Often just called rotary tumblers, these devices use hollow drums that are laid on their sides. They are powered by electrical rollers, which turn the drums. The drums are also filled with stainless steel pins and a liquid cleaning solution; the pins are particularly small to do an excellent job of cleaning your brass case surfaces to a very precise degree.

Other than that, it works really similar to the dry tumbler method we mentioned above. The brass casings go into the drum, you turn the motor on, and the vibrations do the rest. It’s pretty easy to clean out the drums by dumping out the liquid solution, although you have to be careful not to get rid of your stainless steel pins unless you want to purchase new ones.

You’ll also need to periodically purchase new liquid media. But these are oftentimes affordable compared to ultrasonic cleaners. They come in a wide variety of sizes and capacities.

Stopping Brass From Accruing in the First Place

Since oxidization happens when brass comes into contact with oxygen, preventing your brass from coming into too much contact with air is the best way to prevent tarnish from accruing frequently. There are multiple ways you can prevent your reloading brass from tarnishing.

Buy Ammo That’s Recent

For starters, you should never buy ammo from a box dated over 10 years old. Such brass has definitely been exposed to at least some oxygen even in the best-case scenarios. Always try to go for recent ammunition that stands a high chance of still having a sealed container and no progress toward oxidization.

Furthermore, you should avoid buying brass casings that come in a box or carton that is clearly ripped or which does not have an intact seal. The seal indicates that the brass hasn’t come into contact with fresh air since packaging, but a broken seal indicates the opposite.

Where and How to Store

Overall, the best place to store your ammunition, regardless of caliber or type, is in an airtight and watertight can in a cool dry area. You need to make sure your containers are both airtight and watertight to prevent any oxygen from coming into contact with the brass and to prevent your casings from rusting or corroding over time.

Furthermore, it’s always a good idea to place these ammo canisters in between or around dry packets. This is particularly necessary if you live in a naturally humid environment with moisture in the air no matter what you do. Condensation that forms can also be a problem, and dry packets do a great job of diverting this moisture away from your ammunition.

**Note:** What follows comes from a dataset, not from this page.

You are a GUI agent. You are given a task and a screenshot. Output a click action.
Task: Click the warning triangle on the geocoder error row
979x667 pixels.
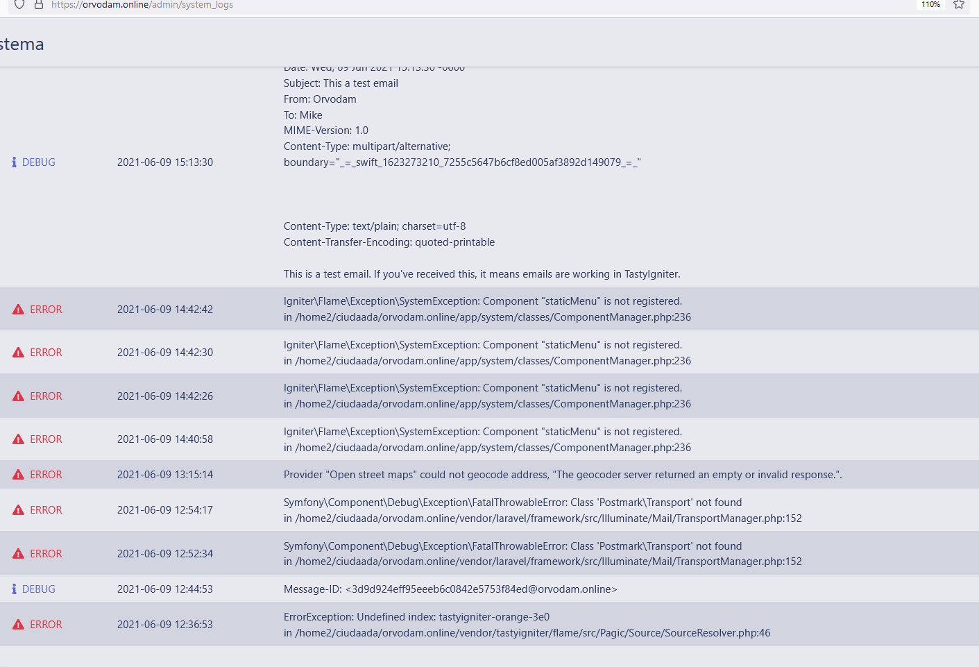point(18,474)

Regardless, you should never store your brass casings in a hot, overly cold, or wet place if it’s not in a fully sealed canister or container. Hot and wet places are the worst possible spots to protect ammunition, so try to find a cool dry place like a garage or a basement. Anywhere belowground is an excellent bet, and it’s a great place to handle your reloading hobby in general.

You also don’t want to bury your ammunition unless you are sure that your containers are perfectly airtight, containers that aren’t airtight will eventually let some air or dirt through and begin the oxidization process. Not to mention that letting your brass casings become overly dirty is bad in general, anyway.

Replace Ammunition

Even the best-stored ammunition eventually rusts or acquires tarnish over time. You can’t be afraid of replacing your ammunition every now and again.

In keeping with this idea, you should always go through your oldest brass first, even if you reload the majority of your cartridges. Using old brass is a good way to make the most of all your ammunition casings while they still have the structural integrity to be of use.

Conclusion

In the end, the defining feature of the reloader that prevents his brass from tarnishing and the one that is not is attention. Any of these above methods will be great for cleaning your brass or preventing it from tarnishing the first place. The key is keeping your brass quality in mind and taking care to store it properly as soon as you purchase it or recover it from the field.